A Roth IRA differs from a traditional IRA in that contributions are not tax deductible, but when you reach age 59 1/2 and your account has been open for five years, your distributions are tax free, including earnings. In retirement, some government benefits (e.g. Social Security) are taxed as your taxable income rises. Your Roth IRA distributions will not be considered taxable income.
If you are a participant in a company retirement plan, you may also invest in a Roth IRA. If your annual income is too high, you may not be able to contribute to a Roth IRA in a given tax year.
Roth IRA Contribution Amounts and Deadlines
- You can contribute to a Roth IRA if you (or your spouse) have earned income* within the appropriate eligibility range.
if Under Age 50
if 50 or Over
Contributions Accepted Between
|2023||$6,500||$7,500||Jan. 1, 2023 - April 15, 2024|
|2022||$6,000||$7,000||Jan. 1, 2022 - April 18, 2023|
- If you make a contribution for the previous tax year between January 1 – April 15, attach a note with your check instructing us to post it as a “Prior Year Contribution.” A prior year contribution must be postmarked by April 15th.
- Automatic Investment Plan contributions will post as current year contributions.
- The minimum initial investment for all Sit IRA accounts is $2,000 (per fund). The minimum subsequent investment is $100.
* Earned income includes wages, salaries, tips, professional fees, bonuses, commissions, self-employment income, nontaxable combat pay, military differential pay, taxable alimony, separate maintenance payments, difficulty of care payments and certain stipend, fellowship and similar payments to graduate and postdoctoral students.
Roth IRA Contribution Eligibility
The amount you are permitted to contribute to a Roth IRA depends on your tax filing status and annual income.**
Caution: If your annual income** is too high, you may not be able to contribute to a Roth IRA in a given tax year. Please see the chart below for restrictions.

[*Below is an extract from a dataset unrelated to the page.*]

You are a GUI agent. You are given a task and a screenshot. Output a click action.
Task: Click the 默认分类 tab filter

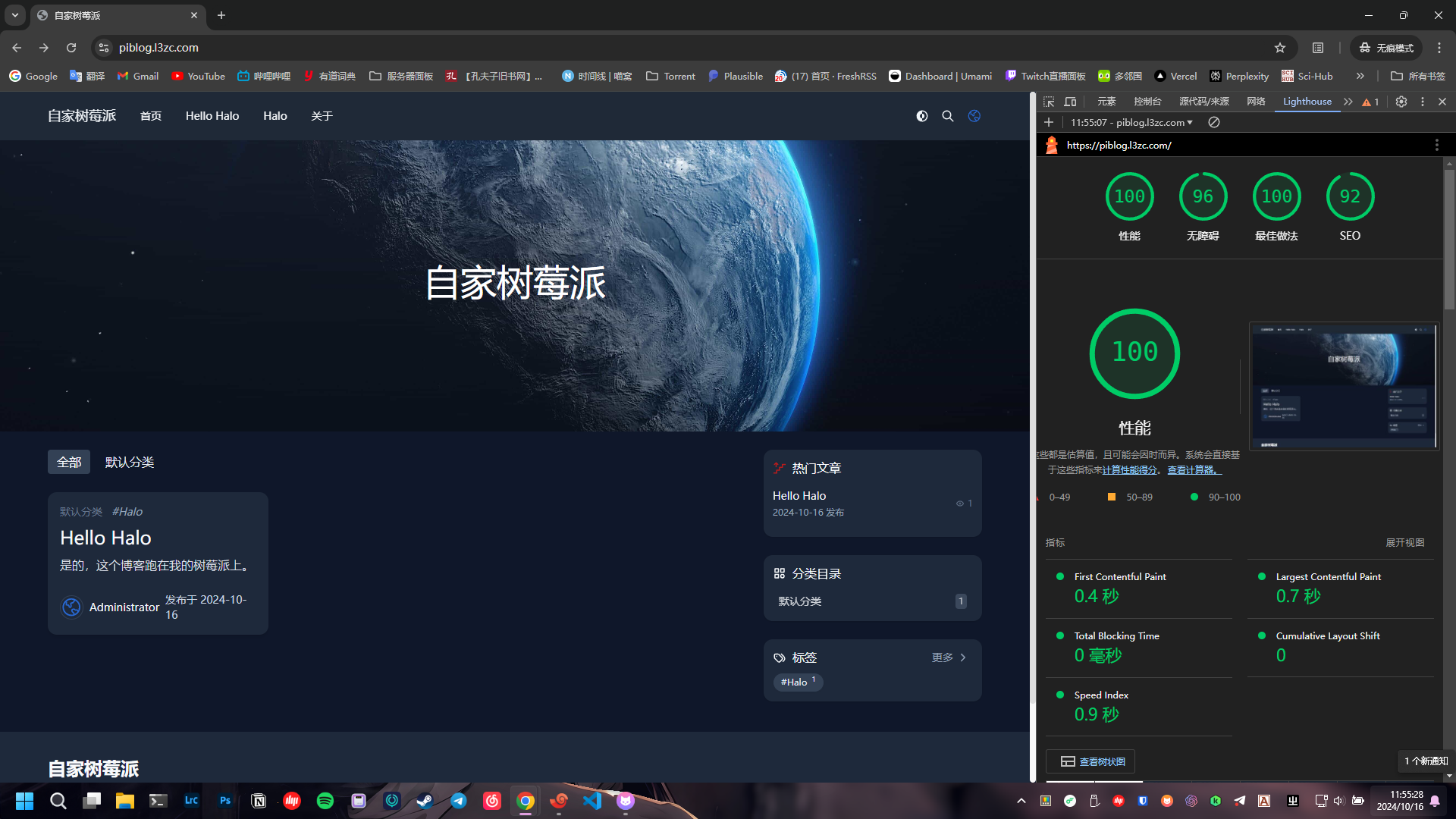point(129,461)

Roth IRA Contribution Eligibility Chart
Eligible Contribution Income Range
Full Contribution Permitted
Partial Contribution Permitted
No Contribution Permitted
|Single or Head of Household||2023||Less than $138,000||$138,000 - $153,000||More than $153,000|
|2022||Less than $129,000||$129,000 - $144,000||More than $144,000|
|2023||Less than $218,000||$218,000 - $228,000||More than $228,000|
|2022||Less than $204,000||$204,000 - $214,000||More than $214,000|
** Annual income is your Modified Adjusted Gross Income, which is your Adjusted Gross Income before certain deductions or adjustments are made. For more information, see IRS Publication 590-A at www.irs.gov.
Roth IRA Withdrawals
You can withdraw money from your Roth IRA at any time. Whether or not your distribution is taxable depends on a few factors. See our distribution section for details. You are not required to withdraw money unless you inherited your Roth IRA.
Roth IRA Custodial Fee
- The annual custodial fee is waived if your account balance is $10,000 or more.

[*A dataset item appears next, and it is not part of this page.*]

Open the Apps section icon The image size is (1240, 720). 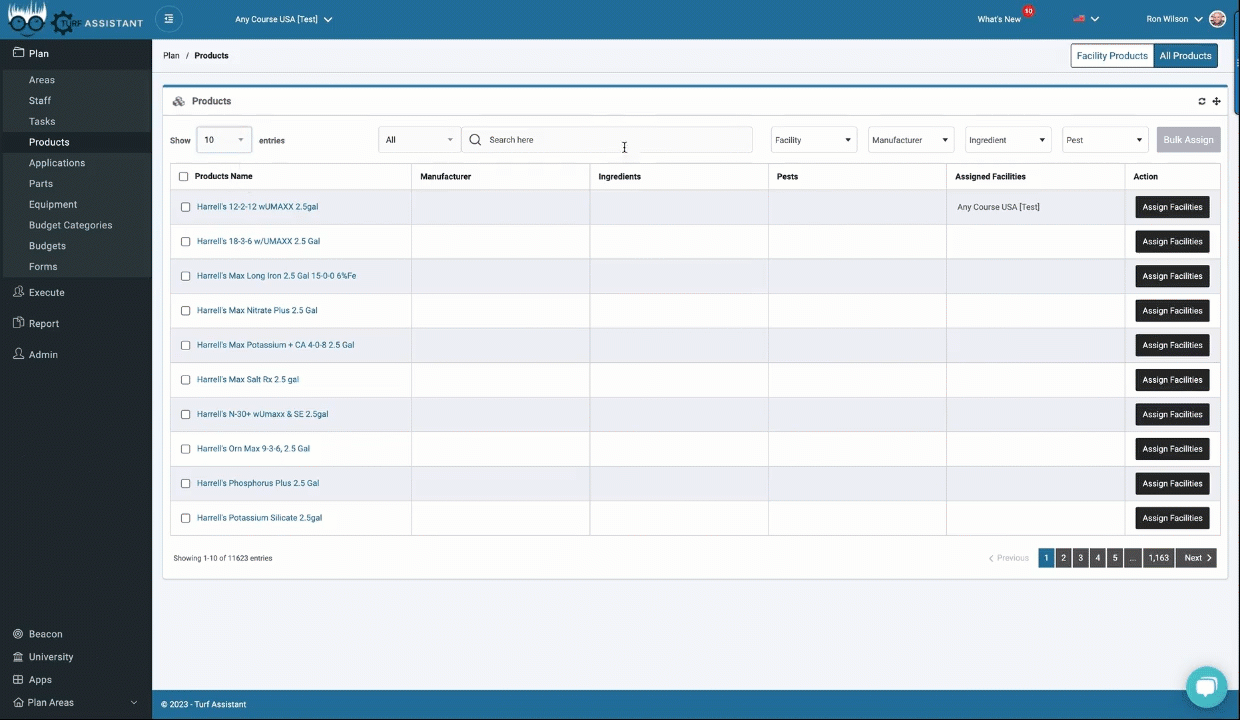tap(18, 679)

- The annual custodial fee for a Sit Roth IRA is $15 if your account balance is less than $10,000. We will notify you in November and you may pay the fee then or, if unpaid, we will deduct the fee in mid-December for your convenience.

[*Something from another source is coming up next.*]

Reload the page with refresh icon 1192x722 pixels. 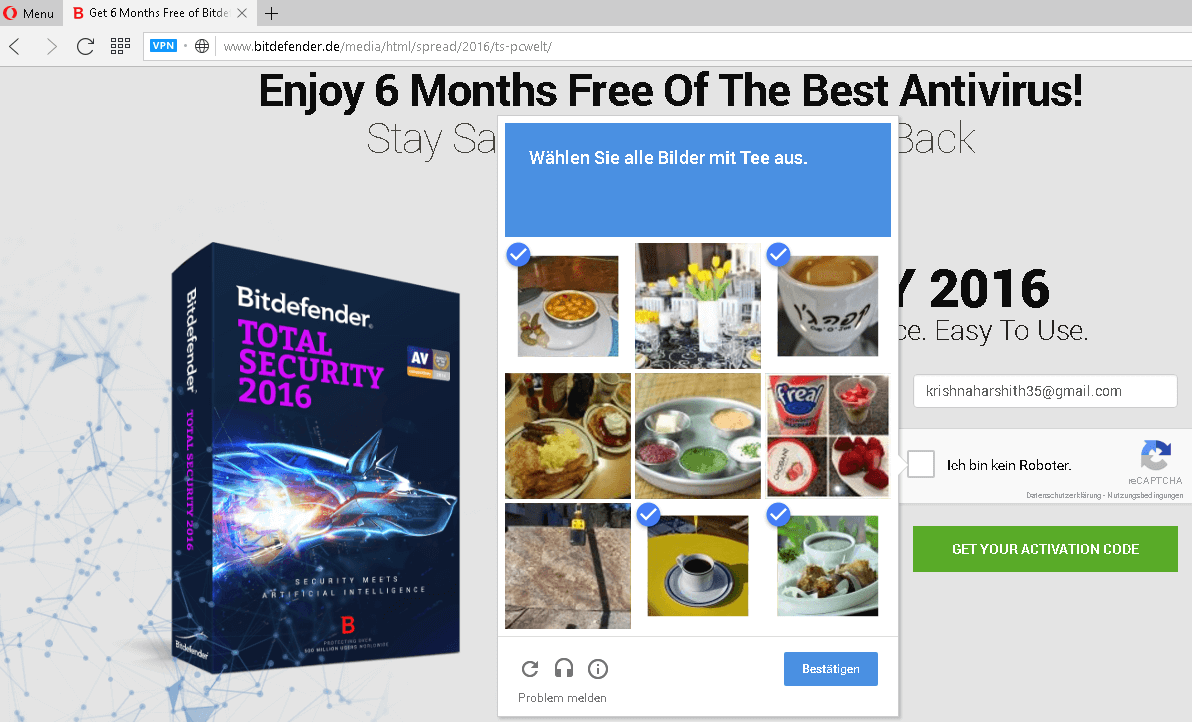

- If your account balance is less than $10,000 when you close your IRA, the fee will be deducted from your check.
- Your Roth IRA contributions are reported on Form 5498 (“IRA Contribution Information”), which is mailed to you in May.
- Your Roth IRA redemptions are reported on Form 1099-R (“Distributions from IRAs”), which is mailed to you in January.
A tax credit reduces the amount of tax owed. With the IRS Saver’s Credit, you may be able to take a tax credit of up to $1,000 ($2,000 if married filing jointly) for your Roth IRA contribution.
To claim the IRS Saver’s Credit, you must be 18 or older, not be a full-time student, not be claimed as a dependent on someone else’s tax return, and your income must not exceed the appropriate thresholds referenced below.
Maximum Income Allowed Before the Saver’s Credit is No Longer Permitted
|Tax Year||Single||Head of Household||Married Filing Jointly|
For more information, see IRS Form 8880, available at www.irs.gov.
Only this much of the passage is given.